» **Entries for finding displayed items**
· · · · · · ·

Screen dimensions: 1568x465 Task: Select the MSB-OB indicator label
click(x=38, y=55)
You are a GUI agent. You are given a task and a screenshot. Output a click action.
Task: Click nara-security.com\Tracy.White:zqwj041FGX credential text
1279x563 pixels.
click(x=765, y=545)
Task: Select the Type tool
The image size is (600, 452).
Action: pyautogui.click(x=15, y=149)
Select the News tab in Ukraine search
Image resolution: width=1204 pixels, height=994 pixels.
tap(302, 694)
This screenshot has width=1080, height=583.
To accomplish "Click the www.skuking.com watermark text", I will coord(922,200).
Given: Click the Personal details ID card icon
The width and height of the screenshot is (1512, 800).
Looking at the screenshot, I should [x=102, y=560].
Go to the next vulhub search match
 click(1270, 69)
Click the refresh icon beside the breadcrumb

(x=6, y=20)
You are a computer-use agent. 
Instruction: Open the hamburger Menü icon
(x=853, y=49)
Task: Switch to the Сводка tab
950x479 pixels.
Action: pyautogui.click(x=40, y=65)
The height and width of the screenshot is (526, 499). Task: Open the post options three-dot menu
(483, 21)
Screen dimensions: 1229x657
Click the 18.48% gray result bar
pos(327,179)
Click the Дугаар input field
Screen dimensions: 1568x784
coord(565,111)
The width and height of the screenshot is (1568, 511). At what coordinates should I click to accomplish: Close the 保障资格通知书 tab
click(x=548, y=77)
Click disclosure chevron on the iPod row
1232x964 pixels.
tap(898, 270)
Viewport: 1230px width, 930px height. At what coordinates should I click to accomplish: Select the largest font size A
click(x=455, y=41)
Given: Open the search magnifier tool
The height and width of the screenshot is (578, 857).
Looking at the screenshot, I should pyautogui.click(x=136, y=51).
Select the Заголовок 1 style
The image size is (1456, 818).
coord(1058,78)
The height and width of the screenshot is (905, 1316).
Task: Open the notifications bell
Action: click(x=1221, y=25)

· · · · · · ·

» **Given task**
Express the entries above from the line with "You are a GUI" to the line with "click(x=455, y=41)" as a JSON list of strings, one string per line, with blank lines left out.

» **The response**
[
  "You are a GUI agent. You are given a task and a screenshot. Output a click action.",
  "Task: Click nara-security.com\\Tracy.White:zqwj041FGX credential text",
  "1279x563 pixels.",
  "click(x=765, y=545)",
  "Task: Select the Type tool",
  "The image size is (600, 452).",
  "Action: pyautogui.click(x=15, y=149)",
  "Select the News tab in Ukraine search",
  "Image resolution: width=1204 pixels, height=994 pixels.",
  "tap(302, 694)",
  "This screenshot has width=1080, height=583.",
  "To accomplish \"Click the www.skuking.com watermark text\", I will coord(922,200).",
  "Given: Click the Personal details ID card icon",
  "The width and height of the screenshot is (1512, 800).",
  "Looking at the screenshot, I should [x=102, y=560].",
  "Go to the next vulhub search match",
  " click(1270, 69)",
  "Click the refresh icon beside the breadcrumb",
  "(x=6, y=20)",
  "You are a computer-use agent. ",
  "Instruction: Open the hamburger Menü icon",
  "(x=853, y=49)",
  "Task: Switch to the Сводка tab",
  "950x479 pixels.",
  "Action: pyautogui.click(x=40, y=65)",
  "The height and width of the screenshot is (526, 499). Task: Open the post options three-dot menu",
  "(483, 21)",
  "Screen dimensions: 1229x657",
  "Click the 18.48% gray result bar",
  "pos(327,179)",
  "Click the Дугаар input field",
  "Screen dimensions: 1568x784",
  "coord(565,111)",
  "The width and height of the screenshot is (1568, 511). At what coordinates should I click to accomplish: Close the 保障资格通知书 tab",
  "click(x=548, y=77)",
  "Click disclosure chevron on the iPod row",
  "1232x964 pixels.",
  "tap(898, 270)",
  "Viewport: 1230px width, 930px height. At what coordinates should I click to accomplish: Select the largest font size A",
  "click(x=455, y=41)"
]